START Information shown

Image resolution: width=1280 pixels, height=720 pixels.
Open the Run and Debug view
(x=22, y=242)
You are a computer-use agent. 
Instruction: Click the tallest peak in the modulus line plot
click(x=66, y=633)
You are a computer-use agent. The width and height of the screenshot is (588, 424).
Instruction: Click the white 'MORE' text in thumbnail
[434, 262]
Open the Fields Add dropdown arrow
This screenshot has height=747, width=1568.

END Information shown

__Exercise aim__: Find all lines in the records that hold the word "screenshot". Copy them.

__Expected output__:
You are a computer-use agent. The width and height of the screenshot is (588, 424).
This screenshot has height=747, width=1568.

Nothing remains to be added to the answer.